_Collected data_
--*--

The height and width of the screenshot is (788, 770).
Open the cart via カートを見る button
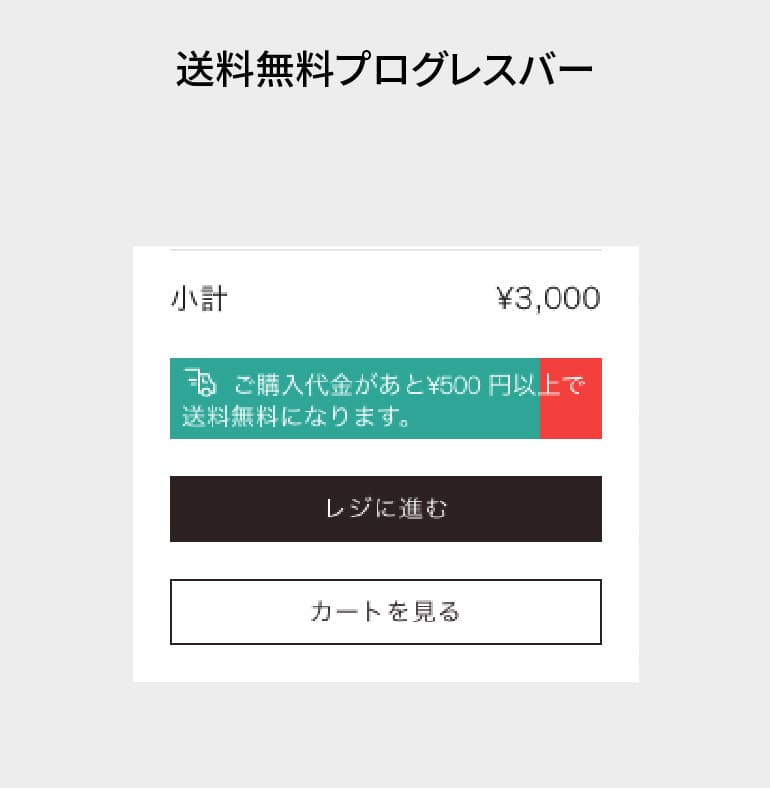point(386,612)
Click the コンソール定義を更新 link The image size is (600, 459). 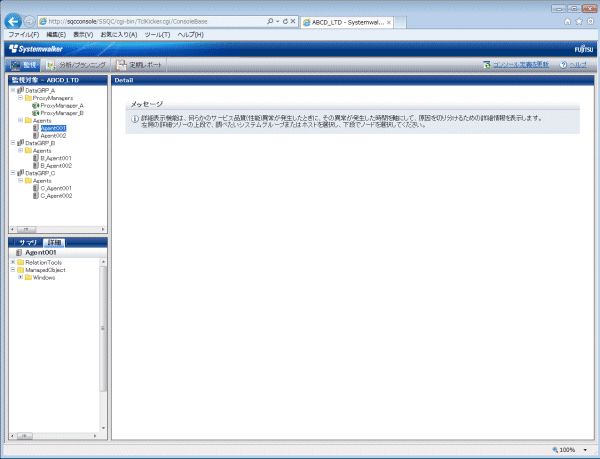[519, 64]
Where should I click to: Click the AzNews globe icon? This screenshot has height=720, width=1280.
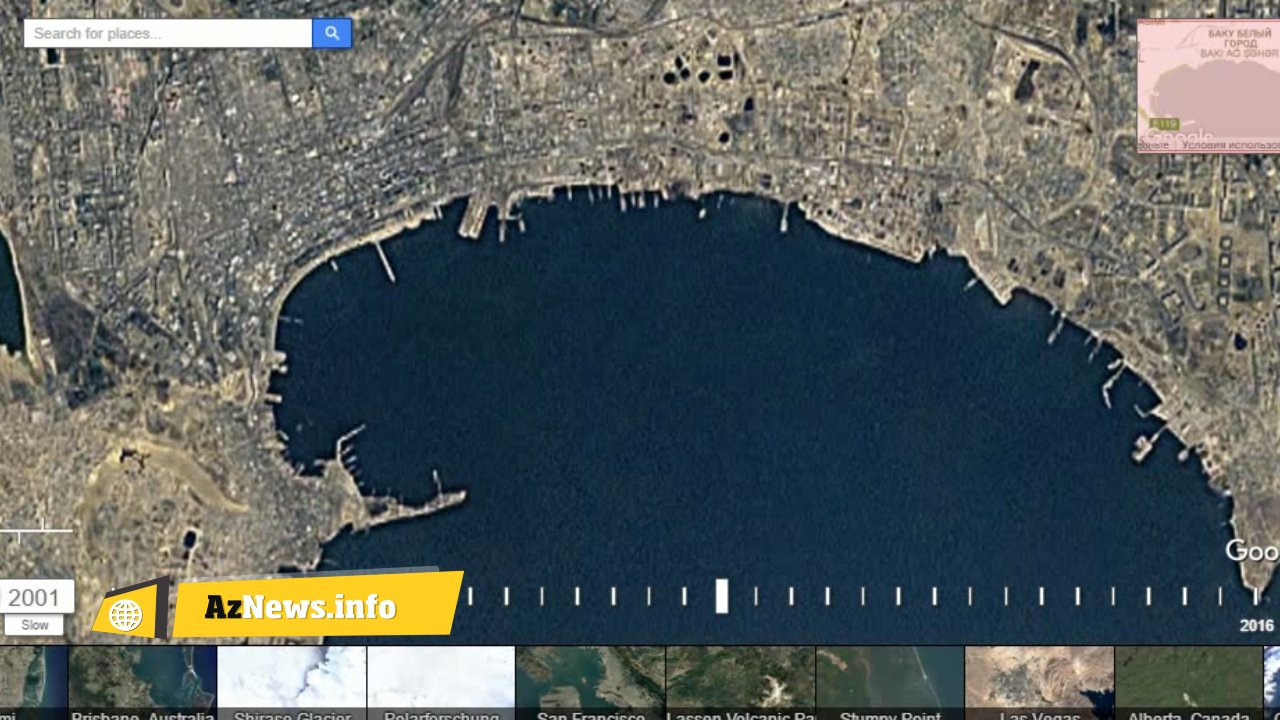pos(126,615)
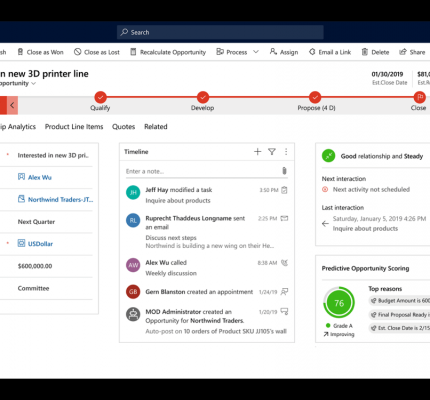The image size is (430, 400).
Task: Open the Timeline filter funnel icon
Action: [x=272, y=152]
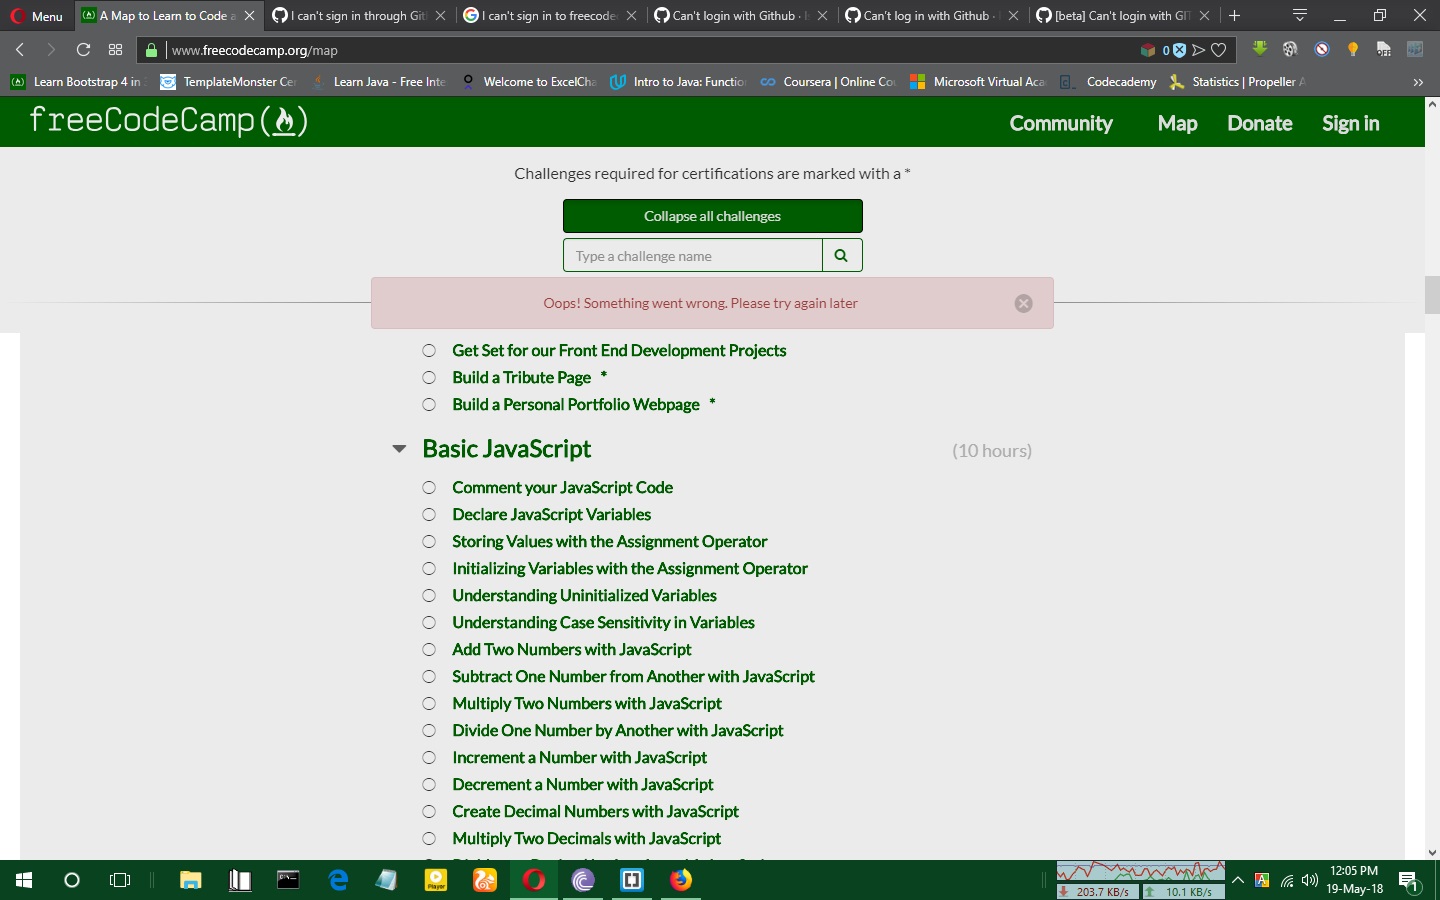This screenshot has height=900, width=1440.
Task: Click the tab tiles icon next to the reload button
Action: pyautogui.click(x=115, y=49)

--*--

_YOUR ASSIGNMENT_
The response should be the lines from the one containing "Where should I" through the final line of the records, reproduced exactly and with every picture left out.

_TASK RESULT_
Where should I click to: Click the AzNews globe icon? This screenshot has height=720, width=1280.
pos(126,615)
The image size is (430, 400).
Task: Open the Timeline filter funnel icon
Action: [x=272, y=152]
This screenshot has height=900, width=1440.
Task: Click the tab tiles icon next to the reload button
Action: pyautogui.click(x=115, y=49)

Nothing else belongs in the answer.